Start of Data extracts
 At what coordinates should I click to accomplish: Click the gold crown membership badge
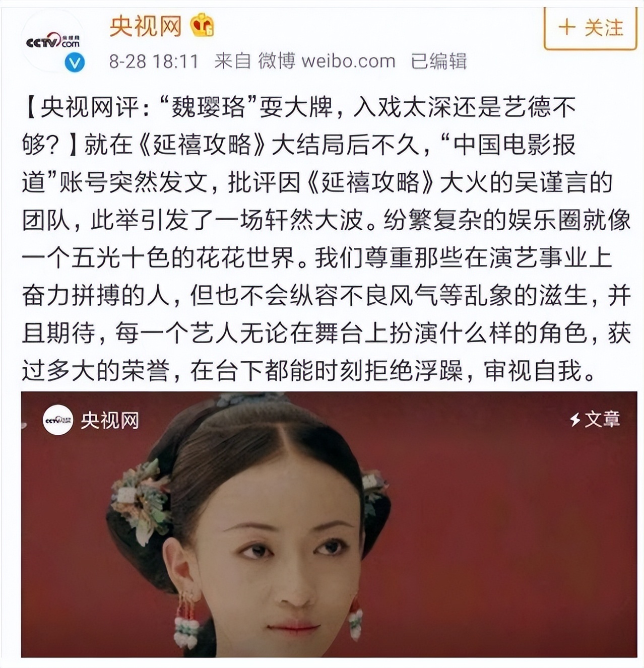(202, 25)
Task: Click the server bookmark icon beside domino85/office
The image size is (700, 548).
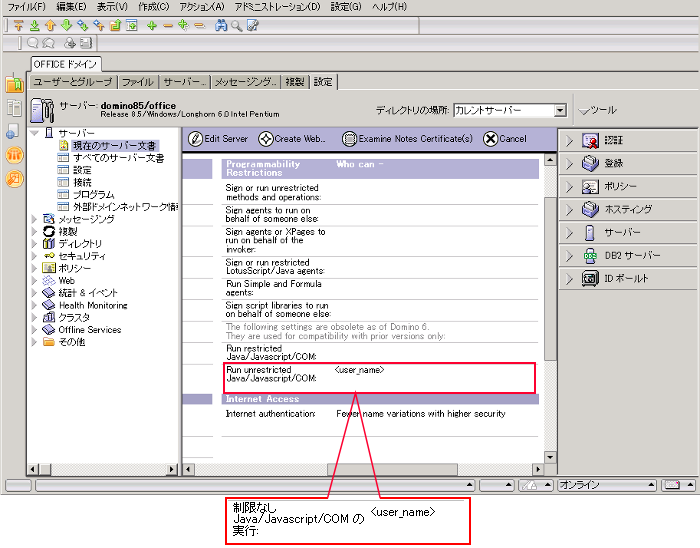Action: pyautogui.click(x=42, y=109)
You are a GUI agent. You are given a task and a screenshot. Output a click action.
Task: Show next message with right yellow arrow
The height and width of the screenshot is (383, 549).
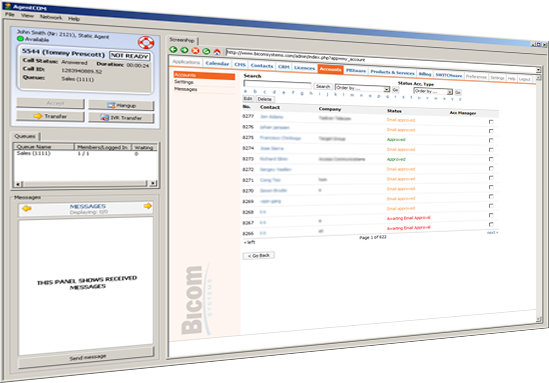click(x=148, y=206)
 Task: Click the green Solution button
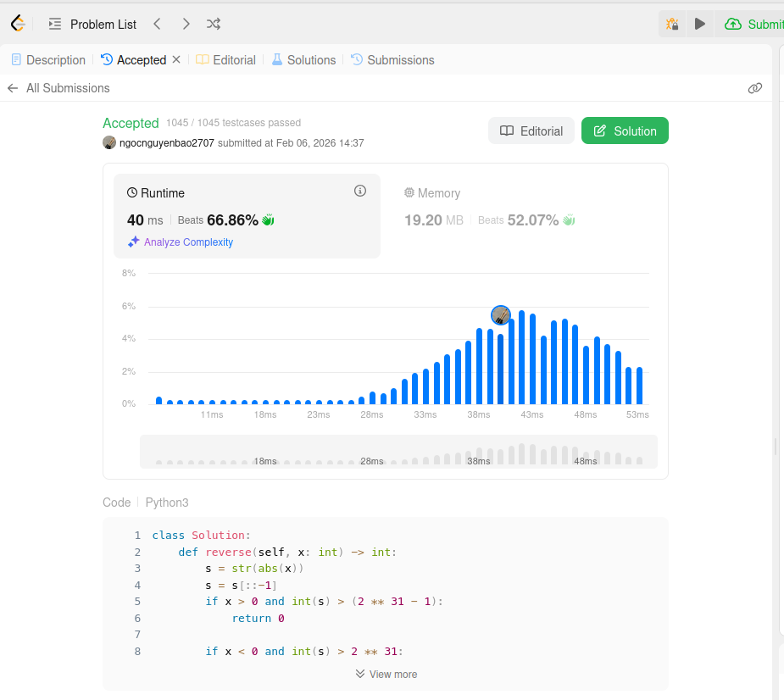[625, 131]
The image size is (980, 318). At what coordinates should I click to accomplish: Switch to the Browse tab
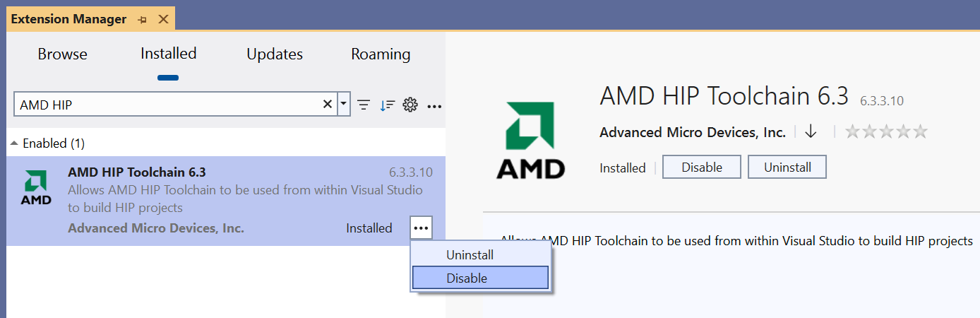[63, 54]
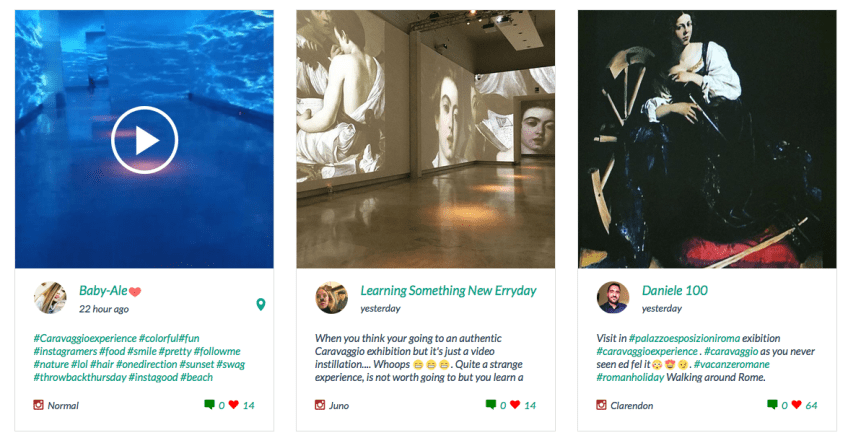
End of Data extracts
* [Task instructions]: Take the line containing "Task: Show next" and every line after it up to the end of the entries, and quote them exactly. Both ends count; the pictures do not.

* [Output]:
Task: Show next message with right yellow arrow
The height and width of the screenshot is (383, 549).
click(x=148, y=206)
 Task: Click the green Solution button
[625, 131]
The image size is (980, 318). At what coordinates should I click to accomplish: Switch to the Browse tab
[63, 54]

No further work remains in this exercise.